I had found my pace, I had found my translation, and I had one more thing to find to help me on my journey.

I needed markers, and I found that pulling out a quotation from each chapter held me close to the story and made me focus on so many small details of character, or action, of description, of emotion, that this book is built upon. I also found that by doing that I had created my own book of memories of the book, and when I look at it the book comes to life again.

It comes to life because Tolstoy created a whole world, mixing fictional characters with real historical figures, and setting their lives against major events in their nation’s history. He did that so very well, showing the effects of great events that influence countless of lives; on the masses and on the particular families and characters whose stories he chose to tell.

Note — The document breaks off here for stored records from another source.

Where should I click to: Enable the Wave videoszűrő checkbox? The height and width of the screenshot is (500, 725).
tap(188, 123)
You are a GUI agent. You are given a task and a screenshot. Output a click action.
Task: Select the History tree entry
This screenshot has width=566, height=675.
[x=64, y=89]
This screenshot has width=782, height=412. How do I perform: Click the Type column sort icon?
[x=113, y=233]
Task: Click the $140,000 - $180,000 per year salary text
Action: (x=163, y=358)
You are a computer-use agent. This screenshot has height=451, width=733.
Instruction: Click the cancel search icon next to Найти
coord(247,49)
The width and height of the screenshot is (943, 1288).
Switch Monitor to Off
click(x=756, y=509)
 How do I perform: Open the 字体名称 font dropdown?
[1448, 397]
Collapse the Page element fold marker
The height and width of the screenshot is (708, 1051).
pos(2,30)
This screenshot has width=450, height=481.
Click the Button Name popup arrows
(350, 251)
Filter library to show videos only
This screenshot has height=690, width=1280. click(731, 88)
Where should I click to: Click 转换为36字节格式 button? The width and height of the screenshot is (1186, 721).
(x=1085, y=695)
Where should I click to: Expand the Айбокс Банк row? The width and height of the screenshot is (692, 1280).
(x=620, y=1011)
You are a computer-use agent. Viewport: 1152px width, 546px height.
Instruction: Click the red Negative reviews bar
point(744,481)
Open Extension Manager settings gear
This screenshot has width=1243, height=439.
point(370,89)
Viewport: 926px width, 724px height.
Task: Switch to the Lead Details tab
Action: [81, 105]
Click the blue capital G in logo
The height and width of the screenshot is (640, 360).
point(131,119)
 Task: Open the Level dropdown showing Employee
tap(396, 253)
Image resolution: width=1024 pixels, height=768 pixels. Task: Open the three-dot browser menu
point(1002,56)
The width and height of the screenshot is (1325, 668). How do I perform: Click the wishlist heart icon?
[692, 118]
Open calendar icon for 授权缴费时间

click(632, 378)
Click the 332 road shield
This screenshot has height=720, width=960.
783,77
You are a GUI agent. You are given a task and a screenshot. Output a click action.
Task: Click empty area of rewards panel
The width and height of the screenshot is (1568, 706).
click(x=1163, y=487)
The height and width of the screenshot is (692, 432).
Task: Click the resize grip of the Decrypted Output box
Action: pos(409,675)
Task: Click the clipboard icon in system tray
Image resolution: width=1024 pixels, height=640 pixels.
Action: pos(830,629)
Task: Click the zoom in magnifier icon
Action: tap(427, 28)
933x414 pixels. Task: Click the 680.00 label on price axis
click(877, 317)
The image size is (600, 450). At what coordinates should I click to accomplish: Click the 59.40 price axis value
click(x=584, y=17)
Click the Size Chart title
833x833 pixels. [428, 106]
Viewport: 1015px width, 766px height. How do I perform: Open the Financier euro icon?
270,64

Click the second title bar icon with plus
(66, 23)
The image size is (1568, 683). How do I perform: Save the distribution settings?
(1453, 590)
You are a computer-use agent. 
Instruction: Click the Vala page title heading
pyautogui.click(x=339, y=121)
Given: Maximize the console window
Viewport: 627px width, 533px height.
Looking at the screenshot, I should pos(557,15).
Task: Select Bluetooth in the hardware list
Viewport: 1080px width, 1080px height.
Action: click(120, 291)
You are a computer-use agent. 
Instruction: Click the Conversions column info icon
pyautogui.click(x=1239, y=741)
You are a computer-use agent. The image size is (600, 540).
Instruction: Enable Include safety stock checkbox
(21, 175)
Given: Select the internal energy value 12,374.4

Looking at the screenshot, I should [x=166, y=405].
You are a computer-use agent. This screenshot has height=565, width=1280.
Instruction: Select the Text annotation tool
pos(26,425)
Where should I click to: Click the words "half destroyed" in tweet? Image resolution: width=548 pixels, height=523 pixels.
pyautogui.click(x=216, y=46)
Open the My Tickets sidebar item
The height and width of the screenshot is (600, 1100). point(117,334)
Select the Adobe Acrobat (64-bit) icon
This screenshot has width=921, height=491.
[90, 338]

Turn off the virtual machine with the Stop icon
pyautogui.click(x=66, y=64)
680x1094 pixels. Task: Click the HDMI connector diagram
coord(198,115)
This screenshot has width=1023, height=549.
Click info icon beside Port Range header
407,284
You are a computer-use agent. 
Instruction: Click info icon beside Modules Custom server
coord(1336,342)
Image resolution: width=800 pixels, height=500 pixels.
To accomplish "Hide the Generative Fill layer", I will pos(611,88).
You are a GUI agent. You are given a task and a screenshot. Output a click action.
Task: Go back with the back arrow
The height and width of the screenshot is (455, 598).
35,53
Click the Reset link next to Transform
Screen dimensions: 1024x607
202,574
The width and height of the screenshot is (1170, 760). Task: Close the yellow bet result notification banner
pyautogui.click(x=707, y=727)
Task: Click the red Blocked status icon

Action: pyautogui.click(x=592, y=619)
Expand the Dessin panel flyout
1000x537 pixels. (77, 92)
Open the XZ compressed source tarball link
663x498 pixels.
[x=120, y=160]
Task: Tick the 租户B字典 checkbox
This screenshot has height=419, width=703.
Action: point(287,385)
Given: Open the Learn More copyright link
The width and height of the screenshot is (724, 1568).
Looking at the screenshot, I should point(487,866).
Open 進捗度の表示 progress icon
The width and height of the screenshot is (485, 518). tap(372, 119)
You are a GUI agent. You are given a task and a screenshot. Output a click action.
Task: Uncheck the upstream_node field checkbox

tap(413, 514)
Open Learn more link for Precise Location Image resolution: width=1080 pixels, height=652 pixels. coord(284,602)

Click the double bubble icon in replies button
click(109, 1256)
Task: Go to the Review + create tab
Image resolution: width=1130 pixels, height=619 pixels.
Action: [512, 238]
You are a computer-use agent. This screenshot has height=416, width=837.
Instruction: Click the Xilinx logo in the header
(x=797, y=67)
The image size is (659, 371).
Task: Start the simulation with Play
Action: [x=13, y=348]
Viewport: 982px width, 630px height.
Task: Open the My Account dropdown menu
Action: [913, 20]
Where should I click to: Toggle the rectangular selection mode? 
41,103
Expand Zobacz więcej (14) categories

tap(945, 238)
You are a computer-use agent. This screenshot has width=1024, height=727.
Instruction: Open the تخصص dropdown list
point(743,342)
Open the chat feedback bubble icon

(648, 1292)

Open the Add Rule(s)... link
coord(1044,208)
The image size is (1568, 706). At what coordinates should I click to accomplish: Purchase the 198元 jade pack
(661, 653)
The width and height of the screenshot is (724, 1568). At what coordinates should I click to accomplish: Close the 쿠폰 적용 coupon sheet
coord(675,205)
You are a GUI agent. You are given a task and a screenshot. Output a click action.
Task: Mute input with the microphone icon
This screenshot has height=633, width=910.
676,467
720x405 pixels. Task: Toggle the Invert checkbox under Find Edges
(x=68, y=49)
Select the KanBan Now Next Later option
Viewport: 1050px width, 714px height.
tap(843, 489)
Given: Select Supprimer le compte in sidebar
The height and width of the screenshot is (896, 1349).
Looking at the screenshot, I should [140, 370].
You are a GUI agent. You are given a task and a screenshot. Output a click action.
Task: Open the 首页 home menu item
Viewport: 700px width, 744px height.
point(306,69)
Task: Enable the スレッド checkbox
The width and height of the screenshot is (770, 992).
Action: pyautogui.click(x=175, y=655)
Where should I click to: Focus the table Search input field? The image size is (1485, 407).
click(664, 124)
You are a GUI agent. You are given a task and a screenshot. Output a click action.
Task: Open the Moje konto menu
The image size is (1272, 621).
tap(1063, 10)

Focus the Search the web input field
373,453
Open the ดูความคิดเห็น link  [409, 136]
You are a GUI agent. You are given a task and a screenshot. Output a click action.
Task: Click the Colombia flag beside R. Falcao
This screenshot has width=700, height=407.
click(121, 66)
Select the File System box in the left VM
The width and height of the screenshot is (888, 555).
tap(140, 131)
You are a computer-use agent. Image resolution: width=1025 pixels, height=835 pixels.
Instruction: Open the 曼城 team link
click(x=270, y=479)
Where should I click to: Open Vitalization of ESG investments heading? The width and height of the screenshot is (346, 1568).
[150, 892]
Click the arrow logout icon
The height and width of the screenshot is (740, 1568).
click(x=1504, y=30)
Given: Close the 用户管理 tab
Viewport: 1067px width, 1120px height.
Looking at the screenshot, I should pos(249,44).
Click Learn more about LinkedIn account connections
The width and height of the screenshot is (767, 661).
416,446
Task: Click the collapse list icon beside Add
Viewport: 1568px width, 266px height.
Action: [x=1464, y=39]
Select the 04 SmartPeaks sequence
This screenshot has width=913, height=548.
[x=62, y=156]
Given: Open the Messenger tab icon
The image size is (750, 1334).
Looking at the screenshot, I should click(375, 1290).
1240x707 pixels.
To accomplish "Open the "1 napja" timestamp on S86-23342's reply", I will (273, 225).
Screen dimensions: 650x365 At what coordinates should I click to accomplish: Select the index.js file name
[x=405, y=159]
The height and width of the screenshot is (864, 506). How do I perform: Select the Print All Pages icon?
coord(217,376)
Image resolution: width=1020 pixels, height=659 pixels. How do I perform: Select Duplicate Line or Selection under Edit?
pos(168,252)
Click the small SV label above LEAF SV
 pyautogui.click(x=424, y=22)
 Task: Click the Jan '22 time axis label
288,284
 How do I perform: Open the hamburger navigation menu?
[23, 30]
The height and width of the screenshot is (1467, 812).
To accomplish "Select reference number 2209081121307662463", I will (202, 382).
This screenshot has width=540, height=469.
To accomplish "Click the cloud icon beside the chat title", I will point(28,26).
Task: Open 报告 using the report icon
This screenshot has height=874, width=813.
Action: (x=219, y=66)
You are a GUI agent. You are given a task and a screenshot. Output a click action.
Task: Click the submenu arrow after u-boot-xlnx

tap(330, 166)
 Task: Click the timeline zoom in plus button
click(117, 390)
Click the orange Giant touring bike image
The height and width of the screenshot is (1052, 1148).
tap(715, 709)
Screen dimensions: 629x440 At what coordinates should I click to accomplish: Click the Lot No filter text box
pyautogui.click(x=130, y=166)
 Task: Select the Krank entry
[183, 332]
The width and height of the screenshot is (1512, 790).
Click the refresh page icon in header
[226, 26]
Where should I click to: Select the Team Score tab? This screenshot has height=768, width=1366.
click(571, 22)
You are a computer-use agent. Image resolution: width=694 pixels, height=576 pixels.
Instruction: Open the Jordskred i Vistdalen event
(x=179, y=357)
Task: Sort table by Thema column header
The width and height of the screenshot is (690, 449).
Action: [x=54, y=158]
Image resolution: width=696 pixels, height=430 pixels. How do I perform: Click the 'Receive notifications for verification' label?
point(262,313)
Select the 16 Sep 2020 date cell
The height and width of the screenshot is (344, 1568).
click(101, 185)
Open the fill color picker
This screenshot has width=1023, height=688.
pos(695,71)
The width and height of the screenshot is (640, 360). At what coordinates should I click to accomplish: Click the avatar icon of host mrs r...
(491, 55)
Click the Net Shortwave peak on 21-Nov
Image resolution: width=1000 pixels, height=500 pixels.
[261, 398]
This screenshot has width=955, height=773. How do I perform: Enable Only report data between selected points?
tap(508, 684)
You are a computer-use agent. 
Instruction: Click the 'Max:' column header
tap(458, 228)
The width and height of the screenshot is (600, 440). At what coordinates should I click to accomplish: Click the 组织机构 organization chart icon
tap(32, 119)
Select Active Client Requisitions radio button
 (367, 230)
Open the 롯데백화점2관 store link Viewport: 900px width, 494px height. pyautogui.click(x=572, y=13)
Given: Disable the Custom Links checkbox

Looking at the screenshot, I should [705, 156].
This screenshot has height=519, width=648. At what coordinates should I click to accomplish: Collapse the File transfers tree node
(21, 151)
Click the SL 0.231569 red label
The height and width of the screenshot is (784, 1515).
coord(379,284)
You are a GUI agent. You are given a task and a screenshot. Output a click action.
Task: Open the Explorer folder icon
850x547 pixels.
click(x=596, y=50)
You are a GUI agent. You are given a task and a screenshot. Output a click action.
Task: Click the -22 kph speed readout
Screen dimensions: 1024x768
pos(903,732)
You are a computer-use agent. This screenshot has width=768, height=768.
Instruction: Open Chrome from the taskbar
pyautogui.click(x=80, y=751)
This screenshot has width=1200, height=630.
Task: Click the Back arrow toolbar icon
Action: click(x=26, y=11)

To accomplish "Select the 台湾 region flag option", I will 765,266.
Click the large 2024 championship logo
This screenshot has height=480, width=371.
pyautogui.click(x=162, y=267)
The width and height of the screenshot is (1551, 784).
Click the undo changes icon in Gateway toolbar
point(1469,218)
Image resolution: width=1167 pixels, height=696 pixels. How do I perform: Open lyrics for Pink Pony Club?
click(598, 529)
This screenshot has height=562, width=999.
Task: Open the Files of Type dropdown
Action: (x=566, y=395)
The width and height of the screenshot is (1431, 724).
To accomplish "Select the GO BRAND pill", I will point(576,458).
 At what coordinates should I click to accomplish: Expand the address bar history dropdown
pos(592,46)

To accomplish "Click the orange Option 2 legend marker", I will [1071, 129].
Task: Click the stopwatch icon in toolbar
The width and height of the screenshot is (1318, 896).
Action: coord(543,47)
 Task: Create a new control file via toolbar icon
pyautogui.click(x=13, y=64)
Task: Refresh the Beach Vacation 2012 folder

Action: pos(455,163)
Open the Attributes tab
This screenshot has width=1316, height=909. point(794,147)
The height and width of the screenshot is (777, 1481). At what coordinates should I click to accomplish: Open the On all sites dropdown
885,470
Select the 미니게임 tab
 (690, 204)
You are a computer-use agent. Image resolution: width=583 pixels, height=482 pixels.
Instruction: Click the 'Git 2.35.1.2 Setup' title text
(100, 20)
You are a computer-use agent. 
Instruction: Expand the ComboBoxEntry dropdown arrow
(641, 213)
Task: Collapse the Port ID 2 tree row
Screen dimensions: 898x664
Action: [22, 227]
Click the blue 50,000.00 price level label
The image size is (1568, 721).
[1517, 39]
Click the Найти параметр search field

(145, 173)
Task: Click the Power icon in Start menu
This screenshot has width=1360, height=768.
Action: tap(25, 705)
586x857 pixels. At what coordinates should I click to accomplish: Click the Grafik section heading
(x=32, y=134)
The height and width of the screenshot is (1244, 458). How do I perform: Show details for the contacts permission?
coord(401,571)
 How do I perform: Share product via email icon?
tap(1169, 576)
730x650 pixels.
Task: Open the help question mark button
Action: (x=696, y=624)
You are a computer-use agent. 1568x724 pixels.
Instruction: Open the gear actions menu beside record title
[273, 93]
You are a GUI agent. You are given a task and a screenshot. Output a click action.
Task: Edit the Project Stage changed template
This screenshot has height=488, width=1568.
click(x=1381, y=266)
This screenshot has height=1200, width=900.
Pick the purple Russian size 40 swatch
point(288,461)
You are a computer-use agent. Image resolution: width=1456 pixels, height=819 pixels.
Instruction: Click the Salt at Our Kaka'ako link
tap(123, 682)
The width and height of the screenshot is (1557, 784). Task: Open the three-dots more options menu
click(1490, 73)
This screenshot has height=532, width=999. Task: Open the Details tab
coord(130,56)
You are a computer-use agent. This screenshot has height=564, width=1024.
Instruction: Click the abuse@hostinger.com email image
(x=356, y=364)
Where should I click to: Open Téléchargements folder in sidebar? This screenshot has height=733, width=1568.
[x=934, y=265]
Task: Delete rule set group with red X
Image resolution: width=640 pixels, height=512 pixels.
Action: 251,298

I came to know those families and those characters so well that I can’t draw a line between the historical and the fictional, and now that I look back at people and places and events, both big and small, I don’t doubt the reality of any of it.

The character development was wonderful, and I loved the way that it balanced the spiritual the political and the emotional.

Tolstoy clearly knew his characters and their families so well, and he spun their stories together very cleverly.

It’s impossible to summarise, and this book has had so much written about it that I am sure I have nothing new to say. That’s why I have explained how I found my way through this book at some length and why I am simply going on to simply record a few of my impressions.

I had expected to be less engaged with the war than the peace, but as I read I found that wasn’t the case at all. As long as there was a character I knew I wanted to follow them, to know what would happen, to understand their feelings and their actions.

I didn’t always like them, I didn’t always agree with them, but I believed in them and I wanted to understand them.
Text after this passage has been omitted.